**The problem:** A line below contains "Click the light Power value field", and a later one contains "Given: Click the Néander search field". Repeat both, with every line between them, exactly.
--------------------------------------------------
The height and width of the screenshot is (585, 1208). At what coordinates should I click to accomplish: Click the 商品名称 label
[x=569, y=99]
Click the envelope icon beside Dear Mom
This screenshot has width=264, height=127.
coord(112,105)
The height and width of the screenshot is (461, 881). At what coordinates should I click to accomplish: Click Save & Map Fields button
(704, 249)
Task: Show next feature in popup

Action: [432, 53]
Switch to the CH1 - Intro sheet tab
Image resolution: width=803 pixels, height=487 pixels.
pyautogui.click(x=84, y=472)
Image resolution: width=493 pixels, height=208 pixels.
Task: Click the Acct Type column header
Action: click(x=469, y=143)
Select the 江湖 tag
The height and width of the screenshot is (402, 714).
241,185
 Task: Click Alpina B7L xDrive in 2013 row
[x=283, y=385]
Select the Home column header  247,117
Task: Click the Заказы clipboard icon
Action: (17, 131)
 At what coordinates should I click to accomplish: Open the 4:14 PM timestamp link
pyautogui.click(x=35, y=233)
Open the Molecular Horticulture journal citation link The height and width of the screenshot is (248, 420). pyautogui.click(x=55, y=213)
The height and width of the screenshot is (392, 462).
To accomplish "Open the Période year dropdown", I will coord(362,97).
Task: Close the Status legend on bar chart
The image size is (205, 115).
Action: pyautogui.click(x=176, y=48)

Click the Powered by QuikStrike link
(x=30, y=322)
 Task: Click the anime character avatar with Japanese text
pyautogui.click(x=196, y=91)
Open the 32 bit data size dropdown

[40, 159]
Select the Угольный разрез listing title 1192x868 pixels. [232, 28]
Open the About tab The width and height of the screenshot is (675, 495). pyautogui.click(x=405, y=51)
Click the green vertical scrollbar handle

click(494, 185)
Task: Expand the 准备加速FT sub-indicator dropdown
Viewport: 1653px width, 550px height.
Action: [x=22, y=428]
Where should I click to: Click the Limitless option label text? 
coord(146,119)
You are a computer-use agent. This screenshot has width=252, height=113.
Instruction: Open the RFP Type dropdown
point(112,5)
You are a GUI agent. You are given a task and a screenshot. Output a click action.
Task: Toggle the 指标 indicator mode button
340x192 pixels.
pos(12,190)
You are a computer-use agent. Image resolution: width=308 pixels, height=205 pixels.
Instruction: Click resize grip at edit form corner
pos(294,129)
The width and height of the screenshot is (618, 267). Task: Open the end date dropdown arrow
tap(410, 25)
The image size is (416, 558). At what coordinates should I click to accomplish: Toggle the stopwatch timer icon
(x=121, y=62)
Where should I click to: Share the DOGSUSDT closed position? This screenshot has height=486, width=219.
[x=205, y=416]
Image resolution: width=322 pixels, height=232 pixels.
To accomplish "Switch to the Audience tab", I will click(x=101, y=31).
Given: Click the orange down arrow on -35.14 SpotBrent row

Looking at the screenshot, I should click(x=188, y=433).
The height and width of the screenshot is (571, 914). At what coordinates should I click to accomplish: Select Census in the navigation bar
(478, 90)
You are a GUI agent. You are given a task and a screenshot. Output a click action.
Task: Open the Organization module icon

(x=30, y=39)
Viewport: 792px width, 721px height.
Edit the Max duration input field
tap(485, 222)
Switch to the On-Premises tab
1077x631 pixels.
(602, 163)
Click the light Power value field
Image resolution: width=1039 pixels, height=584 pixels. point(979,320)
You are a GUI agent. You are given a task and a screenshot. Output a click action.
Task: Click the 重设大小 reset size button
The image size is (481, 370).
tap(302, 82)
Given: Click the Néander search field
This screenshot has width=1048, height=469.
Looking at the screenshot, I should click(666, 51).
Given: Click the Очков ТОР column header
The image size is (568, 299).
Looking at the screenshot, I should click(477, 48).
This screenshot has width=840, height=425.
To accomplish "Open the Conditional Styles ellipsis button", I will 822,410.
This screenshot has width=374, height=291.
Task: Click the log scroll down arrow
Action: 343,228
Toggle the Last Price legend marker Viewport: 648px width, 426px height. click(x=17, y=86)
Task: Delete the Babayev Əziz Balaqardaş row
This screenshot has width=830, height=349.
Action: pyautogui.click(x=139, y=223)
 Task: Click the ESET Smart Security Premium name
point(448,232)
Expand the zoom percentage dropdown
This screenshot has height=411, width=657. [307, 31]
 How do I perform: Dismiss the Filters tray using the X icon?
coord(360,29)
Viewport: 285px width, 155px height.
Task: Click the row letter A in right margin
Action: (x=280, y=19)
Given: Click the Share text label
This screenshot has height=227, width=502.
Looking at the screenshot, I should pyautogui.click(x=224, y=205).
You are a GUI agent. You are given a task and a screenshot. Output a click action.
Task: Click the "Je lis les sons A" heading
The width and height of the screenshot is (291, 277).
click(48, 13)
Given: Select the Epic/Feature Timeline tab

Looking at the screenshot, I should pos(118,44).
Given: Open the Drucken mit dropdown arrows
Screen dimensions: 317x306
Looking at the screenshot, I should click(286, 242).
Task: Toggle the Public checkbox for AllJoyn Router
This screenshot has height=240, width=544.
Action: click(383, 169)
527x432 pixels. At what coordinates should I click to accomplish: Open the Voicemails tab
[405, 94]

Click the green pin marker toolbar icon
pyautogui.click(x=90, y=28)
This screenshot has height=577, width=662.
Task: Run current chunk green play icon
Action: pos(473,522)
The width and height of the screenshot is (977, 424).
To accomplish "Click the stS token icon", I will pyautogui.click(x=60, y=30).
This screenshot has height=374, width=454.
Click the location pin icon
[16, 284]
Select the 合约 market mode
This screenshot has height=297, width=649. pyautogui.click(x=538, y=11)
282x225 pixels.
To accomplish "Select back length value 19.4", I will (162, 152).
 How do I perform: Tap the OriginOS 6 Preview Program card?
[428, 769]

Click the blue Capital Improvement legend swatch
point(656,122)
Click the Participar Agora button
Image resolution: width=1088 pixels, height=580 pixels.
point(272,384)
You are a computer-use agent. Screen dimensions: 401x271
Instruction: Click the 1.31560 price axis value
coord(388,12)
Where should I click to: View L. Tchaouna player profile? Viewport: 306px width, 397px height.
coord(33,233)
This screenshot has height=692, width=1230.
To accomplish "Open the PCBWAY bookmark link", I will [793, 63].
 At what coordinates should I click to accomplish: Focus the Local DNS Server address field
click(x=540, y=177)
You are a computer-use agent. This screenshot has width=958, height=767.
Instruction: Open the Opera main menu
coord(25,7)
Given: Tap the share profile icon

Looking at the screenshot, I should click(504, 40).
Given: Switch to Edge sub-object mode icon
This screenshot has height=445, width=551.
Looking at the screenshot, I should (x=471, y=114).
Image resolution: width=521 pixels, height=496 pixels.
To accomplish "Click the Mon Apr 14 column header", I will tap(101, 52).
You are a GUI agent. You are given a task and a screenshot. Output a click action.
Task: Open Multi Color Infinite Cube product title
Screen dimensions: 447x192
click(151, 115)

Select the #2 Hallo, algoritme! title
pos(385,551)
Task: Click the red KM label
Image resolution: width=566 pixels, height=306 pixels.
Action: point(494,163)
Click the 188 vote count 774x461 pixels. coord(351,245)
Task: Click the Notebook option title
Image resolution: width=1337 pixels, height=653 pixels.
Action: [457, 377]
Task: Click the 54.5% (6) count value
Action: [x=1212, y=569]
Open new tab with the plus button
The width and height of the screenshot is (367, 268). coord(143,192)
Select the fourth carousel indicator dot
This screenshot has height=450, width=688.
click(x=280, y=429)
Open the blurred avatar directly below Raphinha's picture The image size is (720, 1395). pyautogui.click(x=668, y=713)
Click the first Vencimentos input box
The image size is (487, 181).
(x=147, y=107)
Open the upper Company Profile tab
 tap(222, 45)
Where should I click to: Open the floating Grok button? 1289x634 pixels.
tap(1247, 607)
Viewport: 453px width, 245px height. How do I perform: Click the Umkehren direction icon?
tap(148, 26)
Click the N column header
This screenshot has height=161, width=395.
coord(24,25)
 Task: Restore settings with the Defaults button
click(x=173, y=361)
--------------------------------------------------
**Result of the task:**
Click the light Power value field
Image resolution: width=1039 pixels, height=584 pixels. point(979,320)
You are a GUI agent. You are given a task and a screenshot. Output a click action.
Task: Click the 重设大小 reset size button
The image size is (481, 370).
tap(302, 82)
Given: Click the Néander search field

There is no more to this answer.